Hannah Perkins married John Butler in Ipswich prior to their move to Lyme. Their biography is told in “A history of Wilkes-Barre, Luzerne County, Pennsylvania“, Vol II by Oscar Jewell Harvey, 1909

“John Butler (born at Chebacco in 1708), third and youngest child of Lieut. William and Mary (Ingalls) Butler, grew to manhood in the town of Ipswich, where he was married in January, 1730, to Hannah Perkins. In 1732 John Butler and his wife and their only child, accompanied by James Perkins – a brother of Mrs. Butler – removed from Ipswich to Lyme, New London County, Connecticut. Lyme, which was originally a part of Saybrook, now covers some seven or eight miles square of territory, bounded on the west by the Connecticut River and on the south by Long Island Sound. ….  John Butler and James Perkins settled within the bounds of the North Society of Lyme, not far from the present village of Hamburg, and later Mr. Perkins became a Deacon in the Congregational Church there. At the time of their settlement they jointly purchased 290 acres of land back of Mount Archer, in the direction of the district known as Joshuatown – the north-westernmost section of Lyme, which has, from the first, borne this name, derived from Joshua, the third son of Uncas the noted sachem of the Mohegans (mentioned on page 196), who was once the lord and tenant of that rough and romantic region. About 1786 Messrs. Butler and Perkins bought in common other lands in Lyme, and in January, 1739, they made an amicable division of all their Lyme lands. In the Spring or Summer of 1755 John Butler died at Lyme, being survived by his wife, Hannah, and nine children, the youngest of whom was only three years of age. The inventory of John Butler’s estate – the bulk of which was in lands – amounted to £6,403, 8sh., in ‘money of the old tenor’ “

Like her brother Abraham, Elizabeth Perkins arrived single and married a member of the Ely family, William Ely (brother to Richard Ely and, therefore, cousin to Elizabeth Ely). History says William Ely was a poor businessman and that family members counselled Elizabeth to hid the family silver from the lenders who came to collect the family debt. She, however, refused due to her high moral character. So Elizabeth may have lost the silver, but she gained a legacy. Here is the story as presented on findagrave:

“The wife of Capt. William Ely, who acquired his military title during the French and Indian War, when he served in the 3rd Regiment of Connecticut Militia, Elizabeth Ely died at the age of 66, when the American Revolutionary War was in its final stages. Born in Chewbacco Parish, Ipswich, in colonial Massachusetts, she was the daughter of Abraham Perkins and the former Abigail Dodge. On September 16, 1737 she married William Ely, and the couple became the parents of ten children, eight of whom survived to adulthood. After nearly twenty years of married life in Lyme, Connecticut, where they struggled to eke out a living on their farm, in 1756 the Elys moved to present day Livingston, NJ, where they settled on “the Orange Mountain”. Still beset with financial difficulties, Mrs. Ely was advised by family friends to hide her heirloom silver tea service from her husband’s creditors, but being a woman of irreproachable honesty and integrity, she refused to do so. At the time of her death, Mrs. Ely’s survivors included her husband and seven of their ten children. Captain Ely died in 1802, 20 years after her death.”

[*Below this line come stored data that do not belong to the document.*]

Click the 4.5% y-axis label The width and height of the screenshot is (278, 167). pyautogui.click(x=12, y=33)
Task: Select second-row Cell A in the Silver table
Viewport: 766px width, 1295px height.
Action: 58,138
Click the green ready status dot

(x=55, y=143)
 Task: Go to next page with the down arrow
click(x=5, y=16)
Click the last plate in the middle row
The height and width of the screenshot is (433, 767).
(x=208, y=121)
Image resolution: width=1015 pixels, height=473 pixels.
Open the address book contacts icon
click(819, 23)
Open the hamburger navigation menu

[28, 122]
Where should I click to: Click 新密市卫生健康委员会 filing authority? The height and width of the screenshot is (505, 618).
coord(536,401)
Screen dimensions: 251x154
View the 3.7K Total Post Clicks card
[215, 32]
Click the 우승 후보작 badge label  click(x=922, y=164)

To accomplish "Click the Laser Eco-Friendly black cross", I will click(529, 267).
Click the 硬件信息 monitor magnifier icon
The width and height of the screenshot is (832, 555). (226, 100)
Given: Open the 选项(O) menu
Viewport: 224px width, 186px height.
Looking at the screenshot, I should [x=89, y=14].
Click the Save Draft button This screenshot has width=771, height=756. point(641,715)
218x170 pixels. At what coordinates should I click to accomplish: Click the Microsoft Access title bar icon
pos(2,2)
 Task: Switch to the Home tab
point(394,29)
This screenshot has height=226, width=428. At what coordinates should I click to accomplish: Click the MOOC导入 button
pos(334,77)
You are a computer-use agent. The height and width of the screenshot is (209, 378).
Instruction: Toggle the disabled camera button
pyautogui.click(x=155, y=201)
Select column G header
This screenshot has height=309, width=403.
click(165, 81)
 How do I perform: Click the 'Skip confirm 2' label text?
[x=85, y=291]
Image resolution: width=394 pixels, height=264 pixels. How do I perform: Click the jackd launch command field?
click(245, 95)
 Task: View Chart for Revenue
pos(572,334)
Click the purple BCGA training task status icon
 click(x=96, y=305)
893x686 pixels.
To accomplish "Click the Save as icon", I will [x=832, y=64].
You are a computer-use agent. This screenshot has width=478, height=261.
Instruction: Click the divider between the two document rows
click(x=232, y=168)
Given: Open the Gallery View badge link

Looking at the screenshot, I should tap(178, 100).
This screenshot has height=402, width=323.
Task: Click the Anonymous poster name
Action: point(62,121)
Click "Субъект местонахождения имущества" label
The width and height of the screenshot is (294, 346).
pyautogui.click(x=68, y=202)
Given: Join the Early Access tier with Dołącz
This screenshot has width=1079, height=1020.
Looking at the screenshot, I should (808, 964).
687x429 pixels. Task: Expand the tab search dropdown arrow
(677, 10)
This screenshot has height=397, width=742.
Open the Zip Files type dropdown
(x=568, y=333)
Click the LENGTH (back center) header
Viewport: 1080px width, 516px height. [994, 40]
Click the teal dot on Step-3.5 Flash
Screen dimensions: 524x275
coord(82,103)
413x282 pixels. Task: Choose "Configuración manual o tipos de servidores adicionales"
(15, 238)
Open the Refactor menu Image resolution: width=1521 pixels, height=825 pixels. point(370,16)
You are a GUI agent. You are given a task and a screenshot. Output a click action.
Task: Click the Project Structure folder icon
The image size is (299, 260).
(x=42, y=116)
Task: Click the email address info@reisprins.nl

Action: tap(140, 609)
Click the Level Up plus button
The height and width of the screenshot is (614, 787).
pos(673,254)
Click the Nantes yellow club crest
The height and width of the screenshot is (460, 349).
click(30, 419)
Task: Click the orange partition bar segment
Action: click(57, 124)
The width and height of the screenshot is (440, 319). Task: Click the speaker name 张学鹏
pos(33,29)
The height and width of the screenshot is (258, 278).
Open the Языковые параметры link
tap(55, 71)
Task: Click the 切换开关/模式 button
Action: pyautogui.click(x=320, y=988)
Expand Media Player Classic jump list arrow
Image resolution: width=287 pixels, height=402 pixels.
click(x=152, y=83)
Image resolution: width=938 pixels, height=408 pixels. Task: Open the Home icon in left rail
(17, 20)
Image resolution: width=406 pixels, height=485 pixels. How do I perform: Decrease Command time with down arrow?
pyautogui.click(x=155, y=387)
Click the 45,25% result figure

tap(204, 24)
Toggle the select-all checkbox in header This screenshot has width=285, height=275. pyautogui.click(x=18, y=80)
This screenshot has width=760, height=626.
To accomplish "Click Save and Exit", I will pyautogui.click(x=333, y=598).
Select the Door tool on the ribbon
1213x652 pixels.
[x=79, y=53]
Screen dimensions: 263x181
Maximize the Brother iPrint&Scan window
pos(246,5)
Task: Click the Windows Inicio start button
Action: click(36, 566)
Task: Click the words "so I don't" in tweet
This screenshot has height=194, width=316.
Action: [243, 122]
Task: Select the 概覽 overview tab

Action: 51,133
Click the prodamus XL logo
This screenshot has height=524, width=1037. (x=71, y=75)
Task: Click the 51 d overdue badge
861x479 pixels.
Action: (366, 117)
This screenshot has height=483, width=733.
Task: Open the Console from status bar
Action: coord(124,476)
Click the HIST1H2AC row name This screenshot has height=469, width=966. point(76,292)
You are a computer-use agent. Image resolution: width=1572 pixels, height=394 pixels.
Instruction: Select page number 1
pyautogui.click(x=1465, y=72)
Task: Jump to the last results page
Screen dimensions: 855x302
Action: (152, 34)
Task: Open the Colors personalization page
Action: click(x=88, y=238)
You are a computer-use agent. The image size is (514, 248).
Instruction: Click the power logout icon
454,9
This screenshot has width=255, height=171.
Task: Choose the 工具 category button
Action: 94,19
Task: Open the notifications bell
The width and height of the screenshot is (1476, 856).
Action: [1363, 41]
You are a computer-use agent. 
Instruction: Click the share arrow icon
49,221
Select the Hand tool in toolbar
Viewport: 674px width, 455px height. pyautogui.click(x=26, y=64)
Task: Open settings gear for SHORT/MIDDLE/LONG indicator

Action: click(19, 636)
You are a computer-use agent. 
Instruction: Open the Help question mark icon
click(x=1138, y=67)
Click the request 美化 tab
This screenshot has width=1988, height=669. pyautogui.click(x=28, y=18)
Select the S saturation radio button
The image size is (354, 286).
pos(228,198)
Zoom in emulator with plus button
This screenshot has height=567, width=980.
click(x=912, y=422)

Two other brothers of Abraham, Isaac and Joseph, remained in Ipswich,. Both appear to move away from a farming lifestyle. Isaac became a shoemaker, later transitioning to being a shopkeeper. Joseph started his career as a seaman. He later purchased land of a former tanner as a change to his career. He also became in Innholder.

While we don’t know a lot about Abraham and Elizabeth Perkins in Lyme, we can see that Abraham, as a newcomer to the area, attained some stature in his community as deacon of the local Congregational church and as Sargent in the Town militia. The family’s influence in the region did not extend for a long time. After the Revolutionary War, the continent was opened to exploration that allowed most of his offspring to seek land far more fertile than the rock-filled soil available in Lyme. The last male with the Perkins surname was their grandson, Abraham Ely Perkins, who settled in Wisconsin around 1850.  Their granddaughter, Elizabeth Perkins, represented the last female with the Perkins surname. She remained in Lyme and married an Ely (of course), being buried in the Ely Cemetery in 1858. Her descendants carried the Ely/Perkins legacy in Lyme roughly to the year 2000.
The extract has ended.